Two months ago, Saturday morning, I found myself in bed feeling drowsy and lazy. I thought I was just sleepy but it was almost 9 in the morning. I needed to get up because my kids were already up and they wanted breakfast. Two more weeks, my husband was leaving for deployment and I already settled up my goals for the time he's gone. My plans were going to school full time, staying with my part time job and will have lots of fun with my 2 kids. Suddenly that day, he was teasing me about having a baby while he's gone. I thought to myself, not a bad idea at all, but wait, I can't have another child until I'm done with school. I told him million times that I will finish school first before another baby.
However, my feelings that day didn't change. In fact, it got worst. I was hungry, I mean not just hungry but I was starving to death. I already ate all the left overs in the fridge. So, I stopped and said to myself that maybe I am pregnant. I went to the store and grabbed the cheapest pregnancy test that they have in that store. I went home and ta-dah------ the test was positive. I was about to faint. I really didn't know if I was going to laugh or cry. Sadly to say, I was scared instead of excited. To tell you the truth, I wasn't prepared for another baby because one, my husband was leaving me in about 2 weeks for a year and having 2 children without him already scares me and financially, we don't have a budget for another baby. Also, I am in the middle of my schooling and I didn't want to ruin my plans. Besides I am having fun with my studies.

So, that was two months ago, that was me, a selfish, self-centered human being. Because of what I did, I lost my baby that until now, I just can't forgive myself on loosing my little angel. People said there is a purpose on why this thing happened and yes, they are right. I need an adversary to put my feet back on the ground.


This was Max. I lost him June 16, 2009. I was low on progesterone level that was why I lost him.


This is me now, lonely as I ever could be. I am hoping to recover soon because the world is waiting on me. There are many things on my list that I need to finish.



And these 2 kids are my biggest helpers. They make my day better while their daddy is away from us. They make me see the hands of God through their eyes and their smiles.

I am grateful that families can be together forever that someday I will get chance to see my unborn child (named Max) and to be with him forever, and I am grateful for my adversaries.
Good bye, Max.

2 comments:

Anonymous said...

oh, my sweet Rhoda. I am so sorry for your loss. I know exactly what you are feeling. I had the same thoughts when I found out I was unexpectedly expecting a baby. I cried and didn't feel joy over it for many weeks. Then 16 weeks in, our baby's heartbeat stopped.
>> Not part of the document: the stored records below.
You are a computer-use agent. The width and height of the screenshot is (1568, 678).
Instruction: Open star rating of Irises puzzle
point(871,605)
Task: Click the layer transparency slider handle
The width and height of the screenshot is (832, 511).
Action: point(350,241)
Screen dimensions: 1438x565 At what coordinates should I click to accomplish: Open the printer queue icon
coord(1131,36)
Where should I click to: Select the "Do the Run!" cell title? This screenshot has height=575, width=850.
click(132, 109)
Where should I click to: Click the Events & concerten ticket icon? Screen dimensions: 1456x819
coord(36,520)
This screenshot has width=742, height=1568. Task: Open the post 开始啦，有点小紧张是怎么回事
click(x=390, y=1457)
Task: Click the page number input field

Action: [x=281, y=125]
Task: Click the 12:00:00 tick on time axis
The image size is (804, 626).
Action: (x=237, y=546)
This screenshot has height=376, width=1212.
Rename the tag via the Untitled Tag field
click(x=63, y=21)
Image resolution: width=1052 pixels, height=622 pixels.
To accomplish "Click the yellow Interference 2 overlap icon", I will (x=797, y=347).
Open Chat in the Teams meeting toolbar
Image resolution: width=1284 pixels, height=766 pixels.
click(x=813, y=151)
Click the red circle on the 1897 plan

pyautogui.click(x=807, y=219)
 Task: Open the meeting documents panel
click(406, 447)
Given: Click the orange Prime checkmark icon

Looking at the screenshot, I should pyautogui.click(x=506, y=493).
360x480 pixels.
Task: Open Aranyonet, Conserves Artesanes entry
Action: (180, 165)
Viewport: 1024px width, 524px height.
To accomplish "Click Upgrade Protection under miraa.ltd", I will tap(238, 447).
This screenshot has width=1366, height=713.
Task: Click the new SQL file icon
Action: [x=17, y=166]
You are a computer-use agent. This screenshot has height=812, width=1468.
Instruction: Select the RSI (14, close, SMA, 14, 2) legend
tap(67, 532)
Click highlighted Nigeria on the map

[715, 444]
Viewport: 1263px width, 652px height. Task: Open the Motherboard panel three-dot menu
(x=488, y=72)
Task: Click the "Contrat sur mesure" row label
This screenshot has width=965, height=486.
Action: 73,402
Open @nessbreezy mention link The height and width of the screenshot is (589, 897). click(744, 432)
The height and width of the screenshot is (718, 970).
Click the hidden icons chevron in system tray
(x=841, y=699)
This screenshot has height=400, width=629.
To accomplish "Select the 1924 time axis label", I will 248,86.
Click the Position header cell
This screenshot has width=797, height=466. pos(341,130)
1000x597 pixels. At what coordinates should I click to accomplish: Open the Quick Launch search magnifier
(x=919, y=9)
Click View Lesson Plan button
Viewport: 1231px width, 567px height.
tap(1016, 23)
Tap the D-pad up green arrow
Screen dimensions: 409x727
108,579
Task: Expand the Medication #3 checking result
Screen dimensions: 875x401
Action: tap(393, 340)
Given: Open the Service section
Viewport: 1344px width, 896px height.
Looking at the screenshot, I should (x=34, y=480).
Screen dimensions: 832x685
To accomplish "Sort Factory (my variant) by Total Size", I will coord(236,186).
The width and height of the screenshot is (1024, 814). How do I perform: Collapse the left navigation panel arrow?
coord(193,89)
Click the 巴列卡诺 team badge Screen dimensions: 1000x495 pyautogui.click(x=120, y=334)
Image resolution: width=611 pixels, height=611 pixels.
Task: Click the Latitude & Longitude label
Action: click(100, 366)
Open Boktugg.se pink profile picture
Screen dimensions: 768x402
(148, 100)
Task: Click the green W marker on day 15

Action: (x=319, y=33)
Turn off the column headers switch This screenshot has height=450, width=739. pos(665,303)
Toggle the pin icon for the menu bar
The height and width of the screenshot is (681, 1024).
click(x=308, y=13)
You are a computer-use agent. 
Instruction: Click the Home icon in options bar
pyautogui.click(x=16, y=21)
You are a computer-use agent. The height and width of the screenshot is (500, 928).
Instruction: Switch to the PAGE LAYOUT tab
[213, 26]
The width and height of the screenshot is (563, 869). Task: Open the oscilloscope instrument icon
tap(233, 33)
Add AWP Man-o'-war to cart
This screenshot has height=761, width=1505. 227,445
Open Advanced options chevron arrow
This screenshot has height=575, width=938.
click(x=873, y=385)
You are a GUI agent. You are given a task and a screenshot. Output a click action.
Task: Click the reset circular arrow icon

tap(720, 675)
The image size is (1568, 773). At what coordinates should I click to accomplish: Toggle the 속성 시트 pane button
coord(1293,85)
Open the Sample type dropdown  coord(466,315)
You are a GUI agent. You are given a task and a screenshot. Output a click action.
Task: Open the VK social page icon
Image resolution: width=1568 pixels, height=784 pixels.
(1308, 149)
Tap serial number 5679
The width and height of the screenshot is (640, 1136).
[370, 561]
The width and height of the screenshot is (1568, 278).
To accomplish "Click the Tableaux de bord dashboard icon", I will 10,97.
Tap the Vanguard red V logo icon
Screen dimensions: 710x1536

It's taken me awhile to learn from the experience, but I know that a miscarriage is not our Heavenly Fathers way of punishing us. Let a miscarriage be a way of reminding you how precious each baby is, no matter our time frame or financial status.

Enjoy your little kiddos. They seem to get us through some of the hardest times, huh. Know that I am thinking of you and wishing the very best for you.

mahal na mahal kita, kaibigan!

Nika, Travis, Ayda and Zander said...

I agree with Lindsey, God doesn't punish us, he doesn't want us to hurt. That happens because we are on this earth and because we are human. You didn't cause this baby to miscarry!! Put your faith in the Lord, know that Jesus also knows exactly how you feel and that he LOVES you endlessly. Take it day at a time and you will make it through. I love you friend and will keep you in my prayers!